▸ Eingabe:
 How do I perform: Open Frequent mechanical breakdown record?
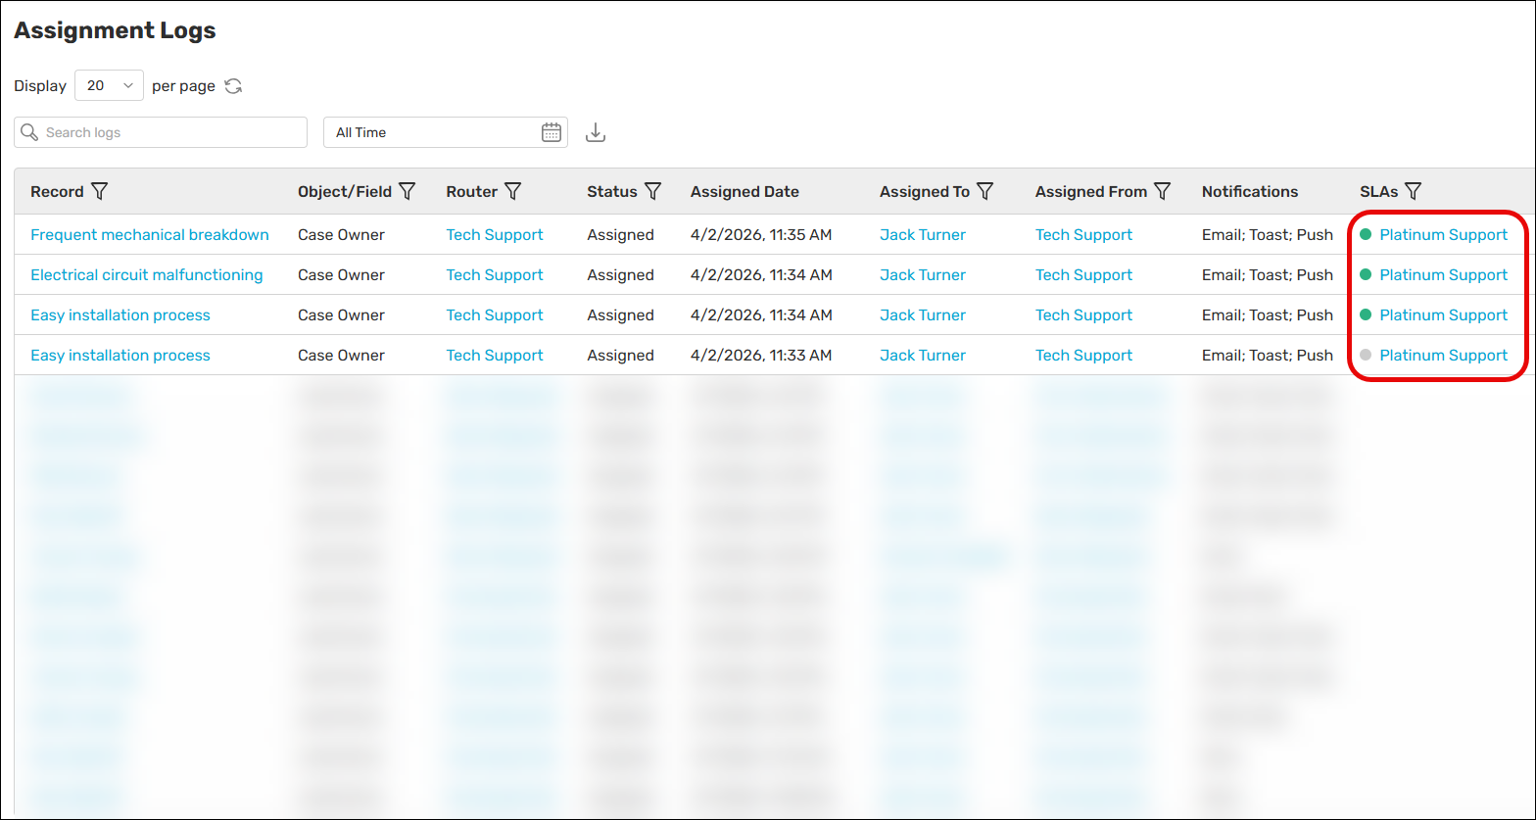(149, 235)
...
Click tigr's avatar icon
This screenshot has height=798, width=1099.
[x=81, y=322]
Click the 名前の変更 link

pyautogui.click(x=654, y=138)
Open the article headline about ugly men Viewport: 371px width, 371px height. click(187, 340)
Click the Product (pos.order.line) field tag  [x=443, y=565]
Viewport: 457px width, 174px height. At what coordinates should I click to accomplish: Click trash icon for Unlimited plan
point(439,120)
--
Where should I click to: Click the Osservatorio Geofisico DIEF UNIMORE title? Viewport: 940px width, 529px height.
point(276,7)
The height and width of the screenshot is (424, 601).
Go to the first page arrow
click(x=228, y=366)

▸ Aufgabenstellung: Schreiben Sie die Zeilen ab der Zeile mit „Click the Product“ bis einschließlich der Zeile mit „point(439,120)“ neu. Ersetzen Sie dabei „trash icon“ durch „delete button“, und lassen Sie alles andere unverändert.

▸ Ergebnis:
Click the Product (pos.order.line) field tag  [x=443, y=565]
Viewport: 457px width, 174px height. At what coordinates should I click to accomplish: Click delete button for Unlimited plan
point(439,120)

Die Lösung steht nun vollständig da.